Reproduce, word for word, the lines of the records below, starting at the line that contains "in the corner?" and stopping after the line that contains "Task: Select the lowest".

Dataset excerpts:

----

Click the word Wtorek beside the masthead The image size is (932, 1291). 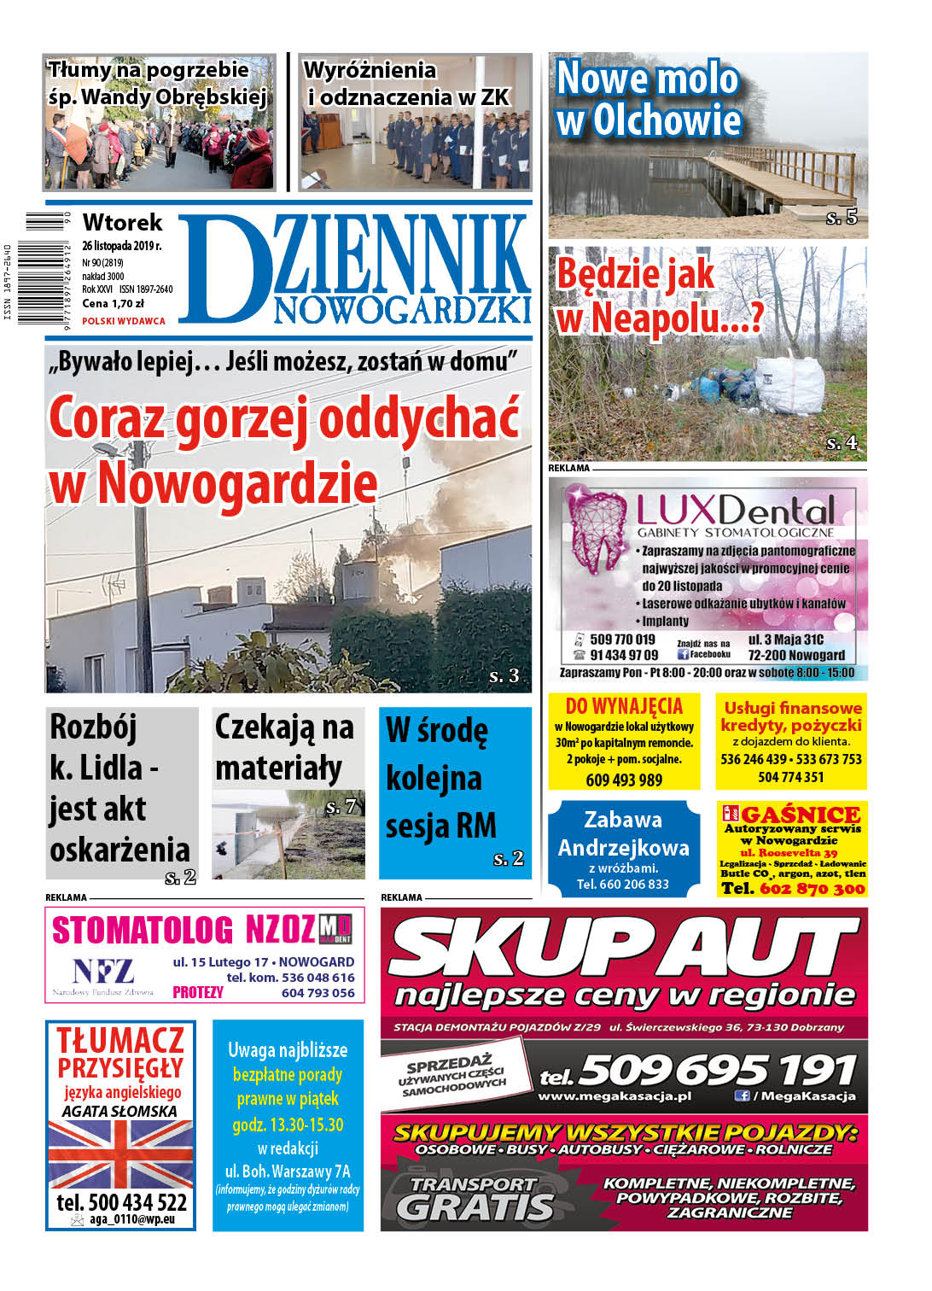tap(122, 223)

----

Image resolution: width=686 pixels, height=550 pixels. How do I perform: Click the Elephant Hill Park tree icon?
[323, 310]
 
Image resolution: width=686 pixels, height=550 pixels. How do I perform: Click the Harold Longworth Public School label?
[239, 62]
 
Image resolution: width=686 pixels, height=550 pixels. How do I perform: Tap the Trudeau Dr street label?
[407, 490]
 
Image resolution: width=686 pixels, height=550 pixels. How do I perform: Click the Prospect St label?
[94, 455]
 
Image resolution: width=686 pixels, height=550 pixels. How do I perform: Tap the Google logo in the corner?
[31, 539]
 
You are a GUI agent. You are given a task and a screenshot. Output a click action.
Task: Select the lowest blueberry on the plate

----

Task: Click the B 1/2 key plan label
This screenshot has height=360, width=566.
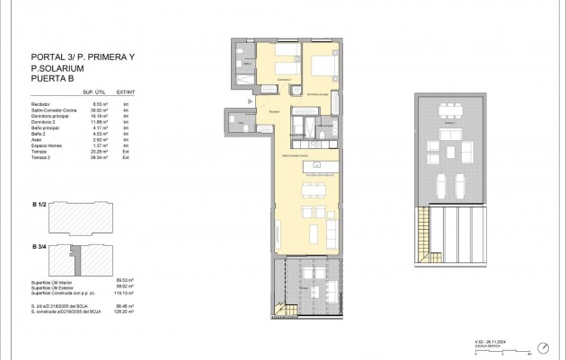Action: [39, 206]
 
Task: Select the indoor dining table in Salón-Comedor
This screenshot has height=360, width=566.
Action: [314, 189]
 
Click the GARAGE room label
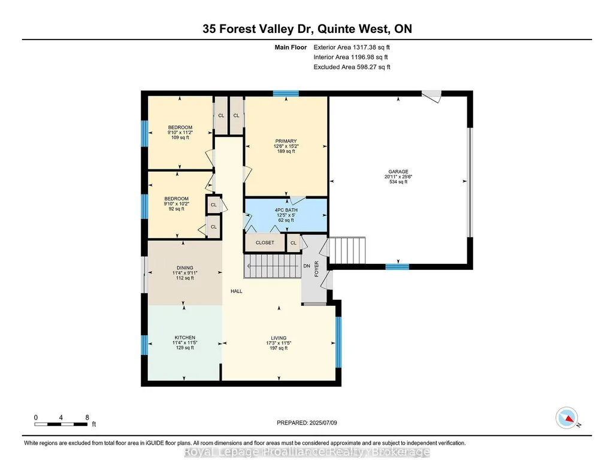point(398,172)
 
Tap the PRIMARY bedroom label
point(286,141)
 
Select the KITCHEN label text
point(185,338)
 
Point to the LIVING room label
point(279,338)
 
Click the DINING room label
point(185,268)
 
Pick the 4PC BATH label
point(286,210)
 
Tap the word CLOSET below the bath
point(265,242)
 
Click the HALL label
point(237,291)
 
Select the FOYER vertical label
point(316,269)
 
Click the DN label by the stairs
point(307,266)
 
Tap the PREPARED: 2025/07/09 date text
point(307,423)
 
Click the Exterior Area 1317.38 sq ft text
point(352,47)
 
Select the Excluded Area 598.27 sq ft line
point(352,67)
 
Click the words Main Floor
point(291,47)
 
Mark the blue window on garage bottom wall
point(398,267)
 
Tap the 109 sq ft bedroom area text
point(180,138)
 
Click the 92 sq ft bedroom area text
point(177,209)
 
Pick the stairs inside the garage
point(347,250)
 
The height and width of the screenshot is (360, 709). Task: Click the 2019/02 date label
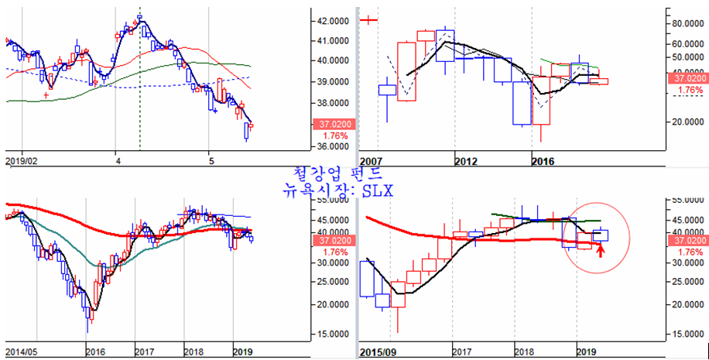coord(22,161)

----

Task response:
Image resolution: width=686 pixels, height=550 pixels. How do I perform: Tap the Google logo in the corner?
[31, 539]
 
You are a GUI agent. You are given a task and a screenshot. Output a click action.
Task: Select the lowest blueberry on the plate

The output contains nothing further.